Women with alcohol-related liver disease and fatty liver disease have a higher risk of mortality than men with these same conditions.
- Depending on gender, alcohol-related liver disease and fatty liver disease do not have the same consequences, according to a new study.
- Women who suffer from it have a higher risk of mortality than men.
- Female participants with alcohol-related liver disease had a 160% higher risk of mortality than men.
Alcohol-related liver disease and alcoholic fatty liver disease do not have the same consequences depending on gender. According to a study published in the journal Journal of Hepatologywomen who suffer from it have a higher risk of mortality than men suffering from these same pathologies.
Alcoholic fatty liver disease, a major disease
There alcoholic fatty liver disease affects more than 90% of cases of liver problems that occur in people with an alcohol use disorder, according to the MSD Manual. This pathology, often asymptomatic, results in an increase in liver volume in a third of patients.
“Fatty liver disease is a major and increasingly prevalent disease that potentially precedes many diseases, including those involving the heart, says Susan Cheng, one of the study’s authors and director of the Healthy Aging Research Institute in the Department of Cardiology at Smidt Heart Institutein a communicated.

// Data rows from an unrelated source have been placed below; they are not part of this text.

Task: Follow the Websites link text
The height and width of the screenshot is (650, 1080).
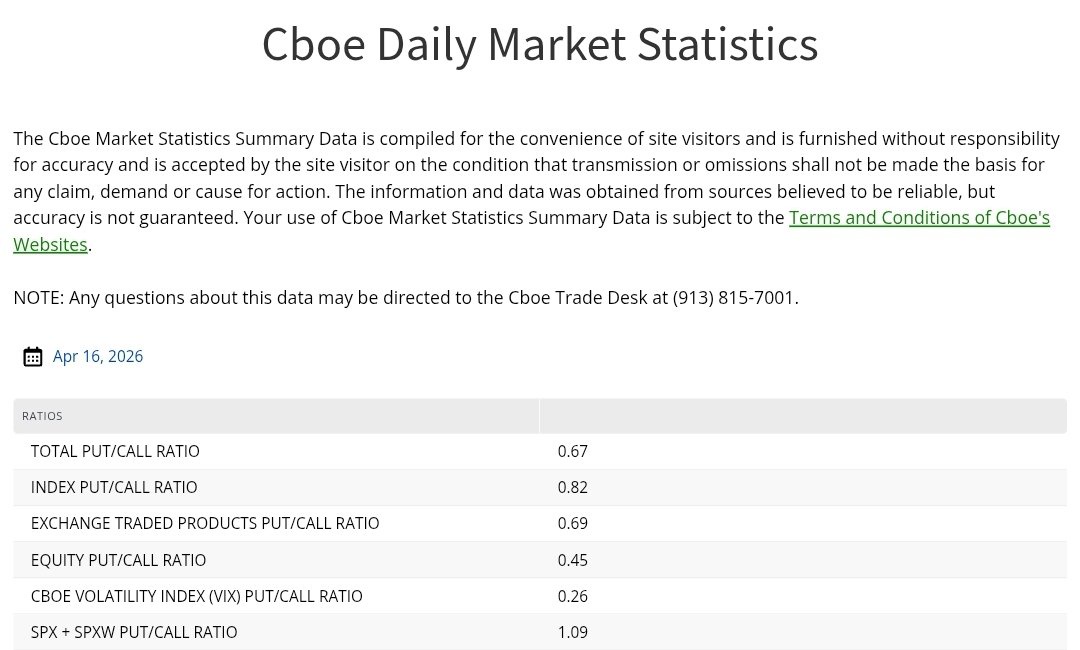Action: tap(50, 244)
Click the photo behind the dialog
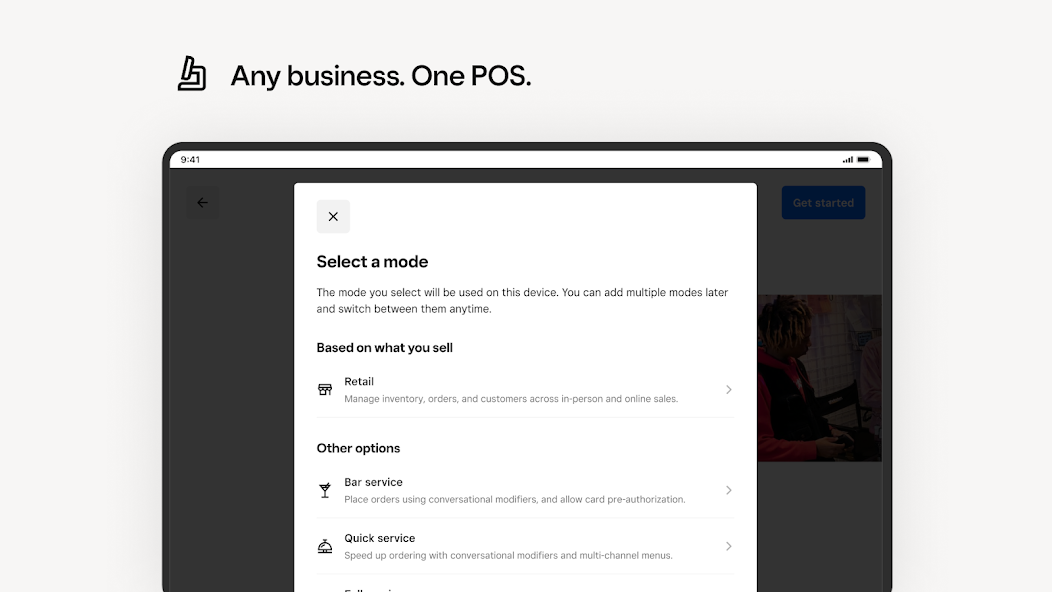This screenshot has height=592, width=1052. click(818, 378)
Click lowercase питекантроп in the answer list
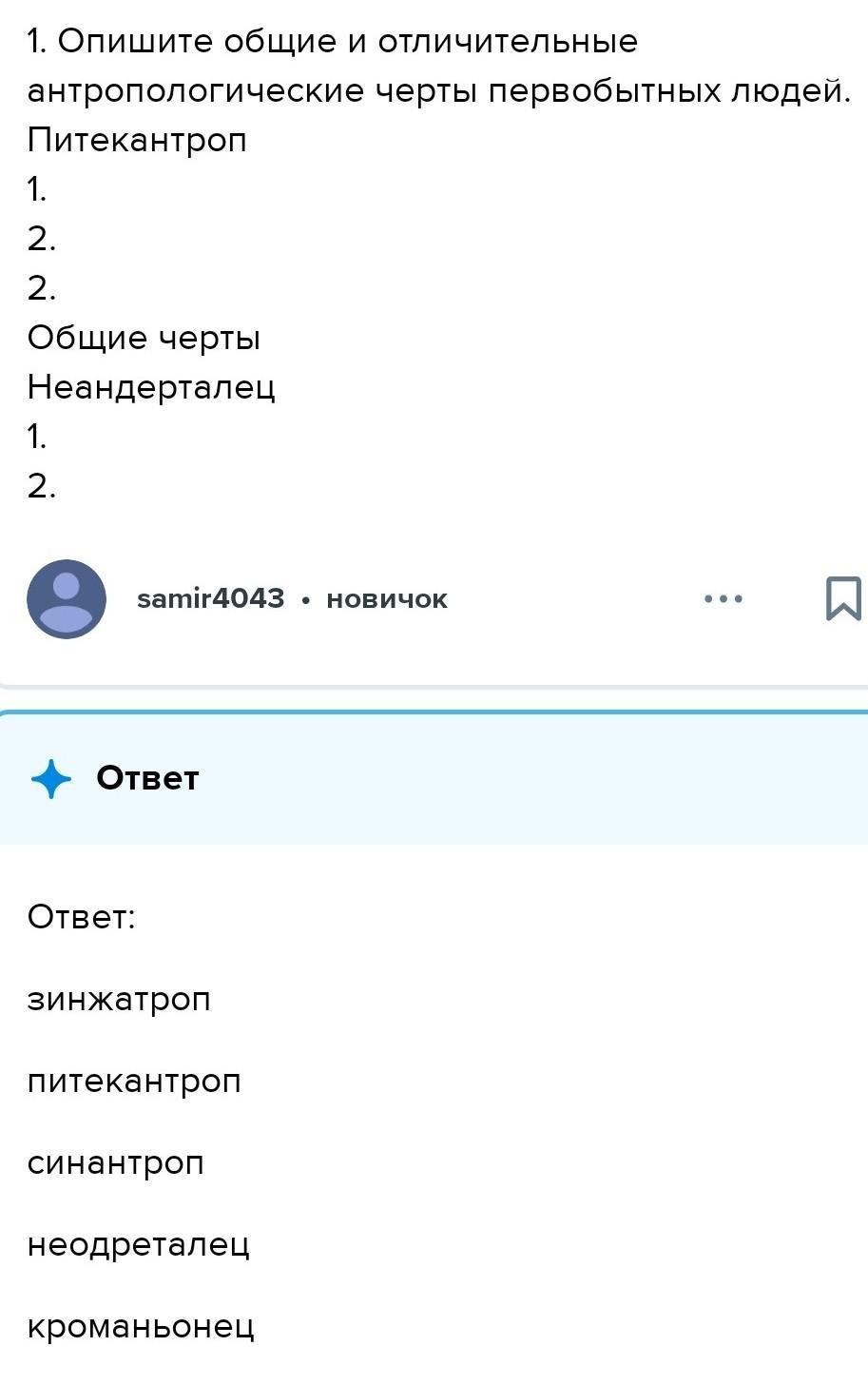Image resolution: width=868 pixels, height=1385 pixels. click(x=134, y=1082)
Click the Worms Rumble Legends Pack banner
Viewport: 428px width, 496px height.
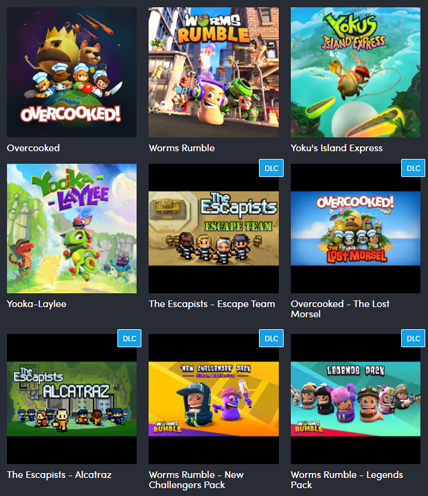coord(355,399)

In their work, researchers classified the different types of steatotic liver diseases according to three names:
- liver disease associated with metabolic dysfunction (MASLD);
- alcohol-related liver disease (ALD) ;
- alcoholic fatty liver disease which has recently been renamed metabolic dysfunction and alcohol-associated liver disease (MetALD).
To understand the impact of these pathologies on the risk of death, researchers analyzed data from more than 10,000 people aged at least 21 living in the United States. The information was collected between 1988 and 1994.

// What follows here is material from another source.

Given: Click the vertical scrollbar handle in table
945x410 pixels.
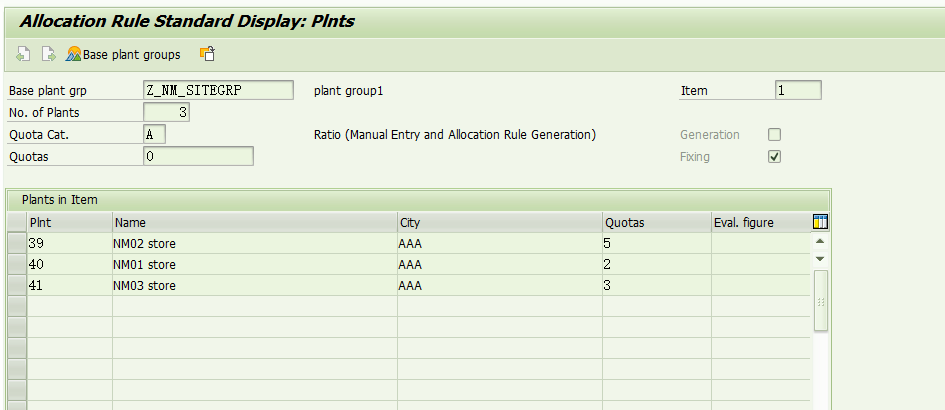Looking at the screenshot, I should pos(820,300).
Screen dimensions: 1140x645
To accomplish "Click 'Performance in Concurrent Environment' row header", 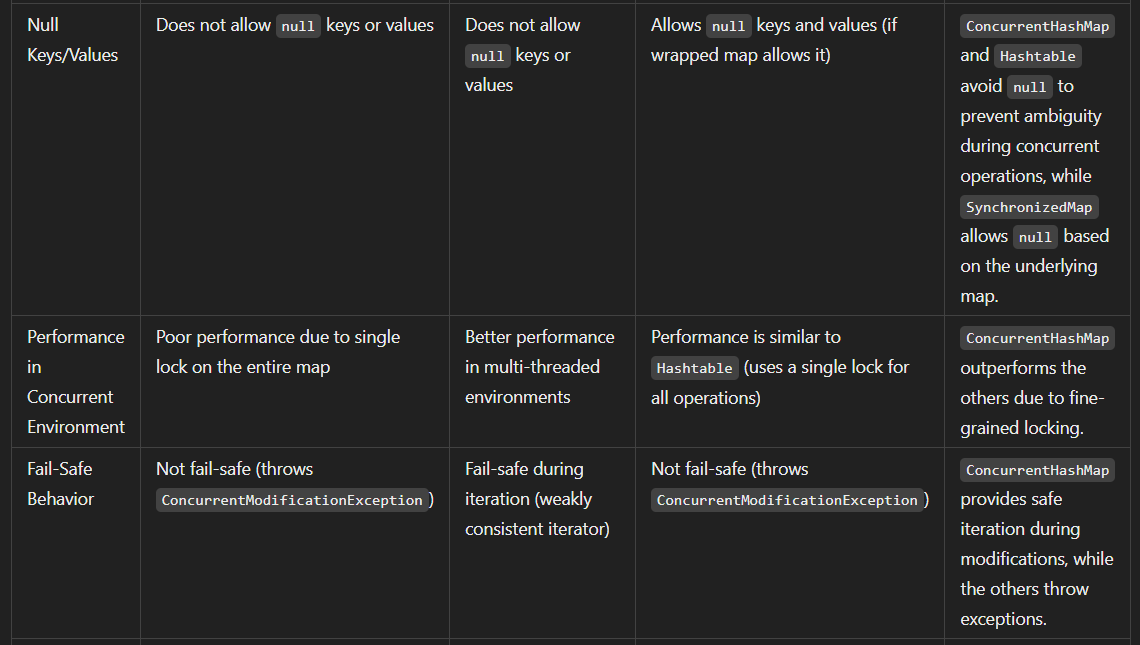I will tap(76, 382).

1,971 people – a fifth of the cohort – had steatotic liver disease and more than 75% of these adults had MetALD. Scientists observed that steatotic liver disease was approximately twice as common in men as in women. However, female patients had a greater risk of death.
Steatotic liver disease : a higher risk of death in women
In detail, female participants with MetALD had an 83% higher risk of death than men. And this was even more significant for those with ALD: 160% greater risk of mortality than men with ALD.
“These findings are particularly concerning in the context of the Covid-19 pandemic, during which alcohol consumption and associated deaths, particularly among women, have increased“, says Alan Kwan, another author.
Public Health France recommends not exceeding two glasses of alcohol per day, not every day and, at most, ten glasses per week for consumption “at lower risk to their health.”